Material for the task Start Marker
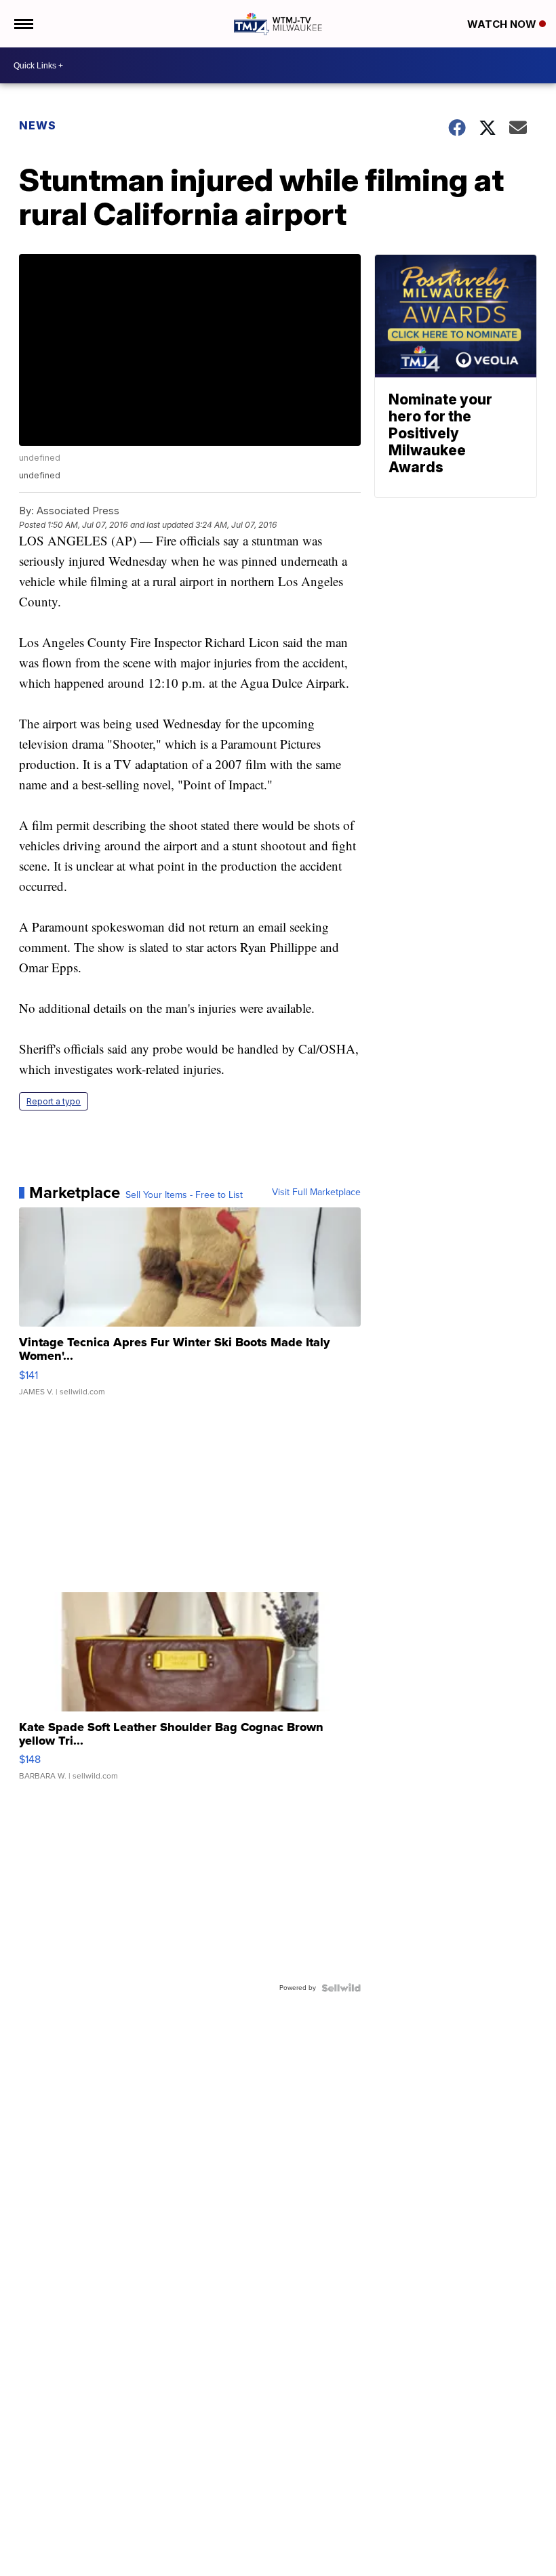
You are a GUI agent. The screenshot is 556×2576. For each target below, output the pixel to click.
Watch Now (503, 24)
Material for the task End Marker
Material for the task Start Marker
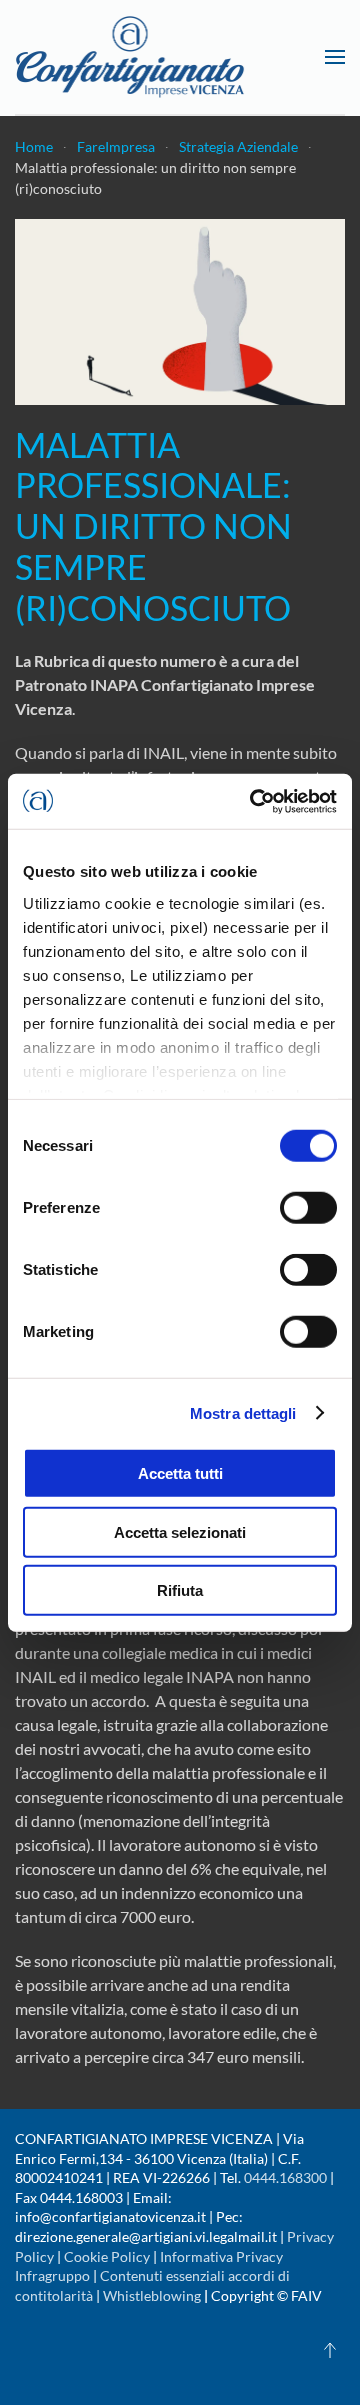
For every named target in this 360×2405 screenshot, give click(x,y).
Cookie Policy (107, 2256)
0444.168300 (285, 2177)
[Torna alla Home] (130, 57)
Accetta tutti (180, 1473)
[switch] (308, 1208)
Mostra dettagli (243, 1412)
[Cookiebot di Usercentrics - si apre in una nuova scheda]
Material for the task End Marker
Material for the task Start Marker
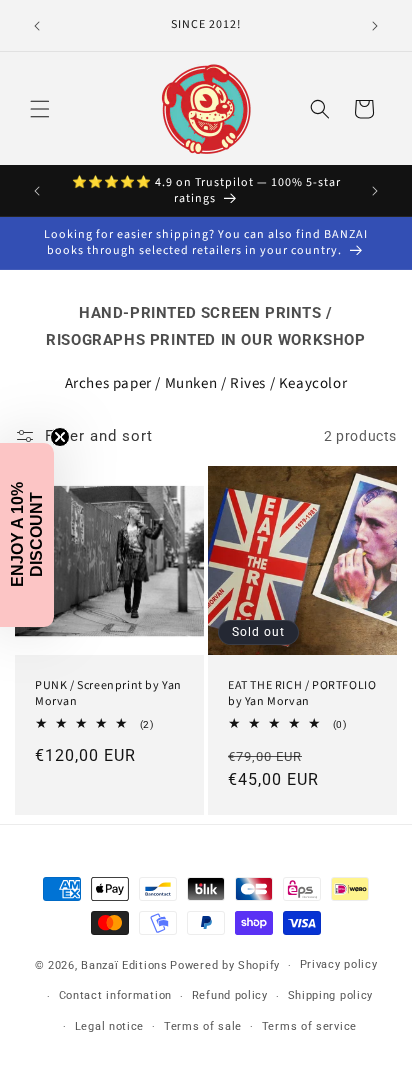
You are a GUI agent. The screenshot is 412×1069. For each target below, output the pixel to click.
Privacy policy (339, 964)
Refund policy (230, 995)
Material for the task End Marker
**Task requirements:** Reproduce exactly, and only, the part of the listing above that begins at the line with "Cookie Policy (107, 2256)" and goes on through the line with "[Cookiebot di Usercentrics".

**Solution for this problem:**
Cookie Policy (107, 2256)
0444.168300 (285, 2177)
[Torna alla Home] (130, 57)
Accetta tutti (180, 1473)
[switch] (308, 1208)
Mostra dettagli (243, 1412)
[Cookiebot di Usercentrics - si apre in una nuova scheda]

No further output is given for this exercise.